■ Description of the task ■
Copy the records from the start through the line with "point(90,654)", including the requests, and scale every coordinate in the answers by 1.7, rounding to the nearest whole number with halves rounded up. Leave all numbers in the requests unchanged.
[Begin Provided records]
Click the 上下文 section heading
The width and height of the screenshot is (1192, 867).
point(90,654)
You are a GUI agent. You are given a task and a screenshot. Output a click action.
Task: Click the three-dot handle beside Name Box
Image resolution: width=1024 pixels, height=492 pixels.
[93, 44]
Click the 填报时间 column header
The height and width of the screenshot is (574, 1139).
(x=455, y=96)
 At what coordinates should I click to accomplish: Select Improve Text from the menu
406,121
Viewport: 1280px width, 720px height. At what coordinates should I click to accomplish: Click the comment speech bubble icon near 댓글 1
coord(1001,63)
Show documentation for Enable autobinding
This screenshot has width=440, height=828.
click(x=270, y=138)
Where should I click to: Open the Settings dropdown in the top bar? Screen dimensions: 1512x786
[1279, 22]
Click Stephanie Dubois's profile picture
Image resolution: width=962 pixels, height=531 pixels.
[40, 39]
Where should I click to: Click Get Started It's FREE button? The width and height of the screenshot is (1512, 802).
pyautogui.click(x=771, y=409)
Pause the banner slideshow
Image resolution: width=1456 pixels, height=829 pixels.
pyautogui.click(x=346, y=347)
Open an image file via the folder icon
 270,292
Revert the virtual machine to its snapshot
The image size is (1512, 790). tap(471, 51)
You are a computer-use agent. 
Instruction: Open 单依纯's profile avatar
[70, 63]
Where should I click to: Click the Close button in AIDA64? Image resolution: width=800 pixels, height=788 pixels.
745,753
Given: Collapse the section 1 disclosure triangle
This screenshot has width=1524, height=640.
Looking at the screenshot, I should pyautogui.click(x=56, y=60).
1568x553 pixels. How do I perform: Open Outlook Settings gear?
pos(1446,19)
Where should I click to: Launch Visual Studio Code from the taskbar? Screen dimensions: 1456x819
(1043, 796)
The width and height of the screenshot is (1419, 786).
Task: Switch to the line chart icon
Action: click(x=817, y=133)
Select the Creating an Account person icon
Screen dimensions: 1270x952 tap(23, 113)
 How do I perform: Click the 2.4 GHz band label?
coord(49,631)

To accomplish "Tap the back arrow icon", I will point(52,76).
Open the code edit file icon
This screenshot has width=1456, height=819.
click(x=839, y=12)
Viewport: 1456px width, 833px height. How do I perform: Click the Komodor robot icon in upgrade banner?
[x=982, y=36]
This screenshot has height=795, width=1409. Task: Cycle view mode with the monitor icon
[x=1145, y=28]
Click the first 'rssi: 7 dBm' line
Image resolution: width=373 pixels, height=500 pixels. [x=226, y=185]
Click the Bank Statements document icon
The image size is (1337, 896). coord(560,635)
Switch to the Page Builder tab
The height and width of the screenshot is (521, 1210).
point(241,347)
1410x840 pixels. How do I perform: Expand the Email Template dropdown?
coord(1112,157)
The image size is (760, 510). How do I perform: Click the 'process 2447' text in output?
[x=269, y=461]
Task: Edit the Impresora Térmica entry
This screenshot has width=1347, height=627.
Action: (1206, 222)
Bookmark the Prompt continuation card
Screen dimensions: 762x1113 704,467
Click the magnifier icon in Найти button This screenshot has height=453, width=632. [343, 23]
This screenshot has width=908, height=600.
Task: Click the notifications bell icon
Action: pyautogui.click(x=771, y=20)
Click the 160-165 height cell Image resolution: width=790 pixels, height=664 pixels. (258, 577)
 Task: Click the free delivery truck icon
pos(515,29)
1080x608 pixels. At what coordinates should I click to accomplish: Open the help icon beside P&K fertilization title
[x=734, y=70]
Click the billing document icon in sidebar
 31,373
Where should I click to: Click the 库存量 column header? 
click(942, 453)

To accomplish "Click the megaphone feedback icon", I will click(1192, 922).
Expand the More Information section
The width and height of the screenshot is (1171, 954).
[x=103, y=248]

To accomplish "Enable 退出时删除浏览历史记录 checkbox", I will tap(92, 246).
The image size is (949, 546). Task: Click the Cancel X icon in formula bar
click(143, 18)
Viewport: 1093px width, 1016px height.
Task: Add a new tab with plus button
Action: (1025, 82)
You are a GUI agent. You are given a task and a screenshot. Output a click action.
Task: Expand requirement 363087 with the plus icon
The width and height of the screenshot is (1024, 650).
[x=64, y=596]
[End Provided records]
■ Written solution ■
Click the 上下文 section heading
The width and height of the screenshot is (1192, 867).
point(153,1112)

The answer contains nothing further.